São poucas as referências ao impacto que nos feriu a todos os que, na
manhã de 24 de agosto daquele ano,
foram fulminados com a notícia de
que um homem de 71 anos, numa crise mais pessoal do que política, dera
um tiro contra o próprio peito. Um
homem que durante 20 anos era um
símbolo nacional, odiado ou amado
pouco importa, mas presente no cotidiano da nação e, também, no cotidiano de cada um de nós.
Impacto aproximado, mas com outro sentido e dimensão, teria sido a
derrota do Brasil na Copa do Mundo
de 1950. Uma aproximação de grau,
mas não de gênero. A perda daquela
Copa, que parecia ganha, não representou um fim, haveria um futuro e
teríamos espaço para diluir o pasmo
da derrota.
O suicídio de Vargas ficaria intacto,
suspenso no ar, mostrando a que
ponto podem chegar as paixões de
um tempo e os limites da eterna luta
entre o bem e o mal, sobretudo no
plano moral e político.
Naquele instante, quando o tiro
desfechado no Catete ecoou por toda
a nação, não havia getulistas nem
antigetulistas, tudo foi esquecido
diante daquele gesto inesperado que
nos deixou atônitos. As reações subseqüentes, contra ou favor, nada ou
pouco significaram, foram e continuam explicadas até hoje de acordo
com pontos de vista pessoais e contraditórios.

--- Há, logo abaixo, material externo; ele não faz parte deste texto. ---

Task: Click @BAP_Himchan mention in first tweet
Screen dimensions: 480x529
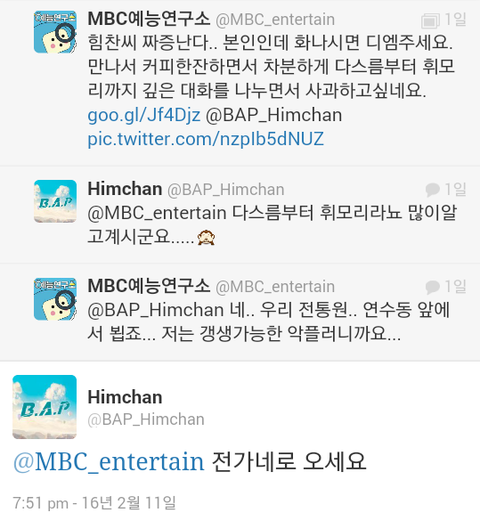Action: [274, 115]
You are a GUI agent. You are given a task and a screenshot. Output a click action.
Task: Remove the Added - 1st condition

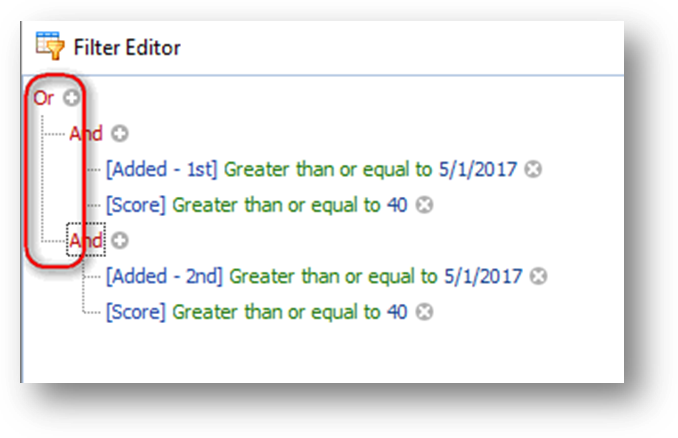point(533,169)
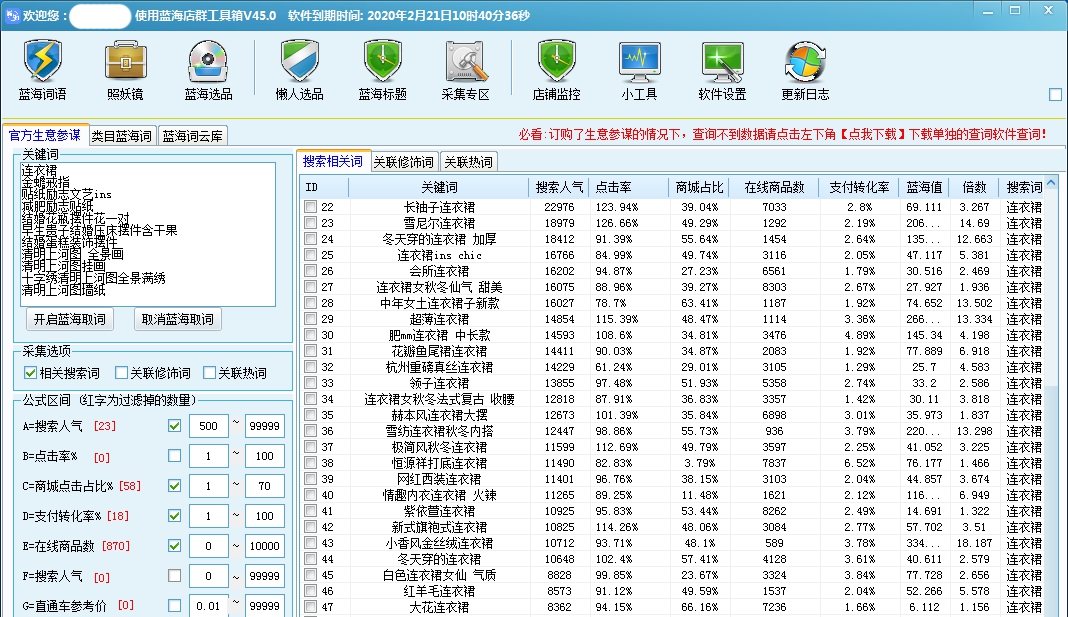Image resolution: width=1068 pixels, height=617 pixels.
Task: Uncheck the 相关搜索词 option
Action: point(28,372)
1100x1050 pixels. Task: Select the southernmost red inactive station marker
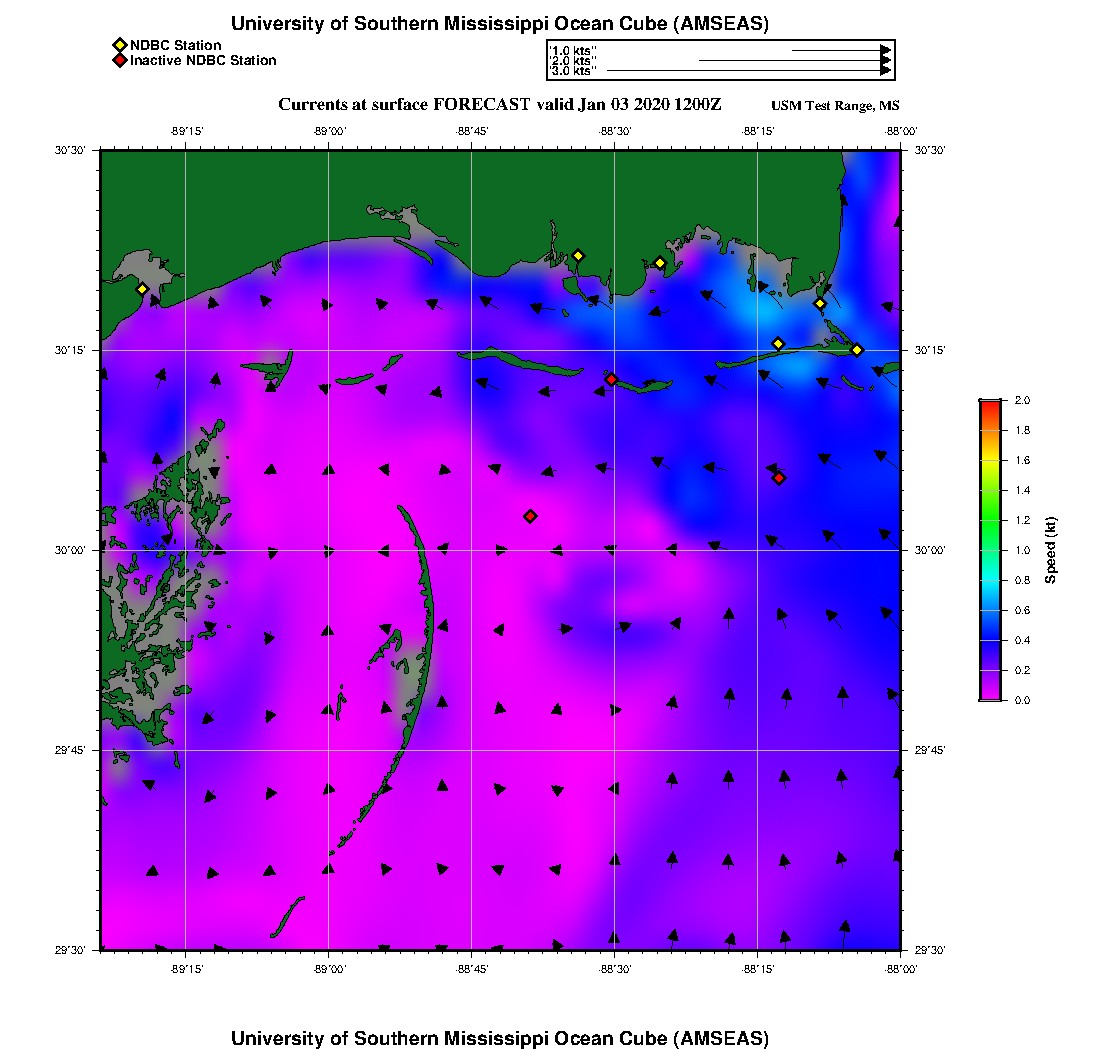pyautogui.click(x=531, y=516)
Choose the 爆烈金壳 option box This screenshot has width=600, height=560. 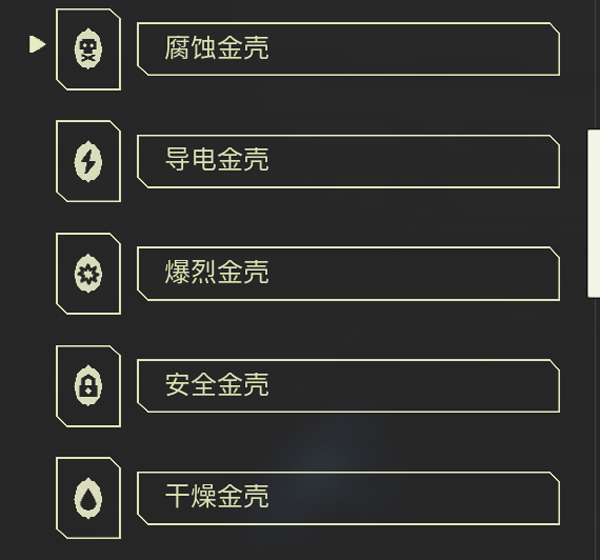pyautogui.click(x=348, y=273)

Mas o raio que fez tremer cada brasileiro que acordou com a notícia de
que o presidente se matara foi um
momento de absurdo coletivo que
nunca houvera antes nem haveria
depois. Curiosamente, ninguém duvidou daquele tiro. Gostássemos ou
detestássemos Vargas, cada um de
nós sabia que ele era um homem
enigmático, que para conquistar um
lugar proeminente na história não
precisaria sair da vida ensangüentado pelas próprias mãos.